Conditioning area scale by ratio¶
Documentation¶
- Class name:
DF_Conditioning_area_scale_by_ratio
- Category:
Derfuu_Nodes/Modded nodes/Conditions
- Output node:
False
This node is designed to adjust the scale of conditioning areas based on a specified ratio, modifying both the dimensions and strength of the conditioning to achieve a desired effect. It allows for dynamic resizing of conditioning areas, making it suitable for applications requiring precise control over the conditioning's influence on generated content.
Input types¶
Required¶
conditioning
- The conditioning input represents the current state of conditioning areas that will be scaled. It is crucial for determining the base dimensions and strength that will be modified.
- Comfy dtype:
CONDITIONING
- Python dtype:
List[Tuple[torch.Tensor, Dict[str, Union[int, float, Tuple[int, int, int, int]]]]]
modifier
- The modifier is a scaling factor that directly influences the size of the conditioning areas, allowing for proportional resizing.
- Comfy dtype:
FLOAT
- Python dtype:
float
strength_modifier
- This parameter adjusts the strength of the conditioning, enabling fine-tuning of its impact on the generation process.
- Comfy dtype:
FLOAT
- Python dtype:
float
Output types¶
conditioning
- Comfy dtype:
CONDITIONING
- Returns the conditioning with adjusted area sizes and strength, reflecting the applied scaling modifications.
- Python dtype:
List[Tuple[torch.Tensor, Dict[str, Union[int, float, Tuple[int, int, int, int]]]]]
- Comfy dtype:
Usage tips¶
- Infra type:
CPU
- Common nodes: unknown
Source code¶
class ConditioningAreaScale_Ratio:
def __init__(self):
pass
@classmethod
def INPUT_TYPES(cls):
return {
"required": {
"conditioning": Field.conditioning(),
"modifier": Field.float(),
"strength_modifier": Field.float(),
}
}
RETURN_TYPES = ("CONDITIONING",)
FUNCTION = "resize"
CATEGORY = TREE_COND
def resize(self, conditioning, modifier, strength_modifier, min_sigma=0.0, max_sigma=99.0):
c = []
for t in conditioning:
n = [t[0], t[1].copy()]
try:
size, offset = get_conditioning_size(n[1])
except:
c.append(n)
continue
height = int(size["height"] * 8 * modifier)

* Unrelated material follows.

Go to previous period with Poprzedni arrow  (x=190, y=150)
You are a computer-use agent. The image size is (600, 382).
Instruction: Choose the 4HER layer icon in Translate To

width = int(size["width"] * 8 * modifier)
y = int(offset["y_offset"] * 8 * modifier)
x = int(offset["x_offset"] * 8 * modifier)
n[1]['area'] = (height // 8, width // 8, y // 8, x // 8)
n[1]['strength'] *= strength_modifier
n[1]['min_sigma'] = min_sigma
n[1]['max_sigma'] = max_sigma
c.append(n)
return (c,)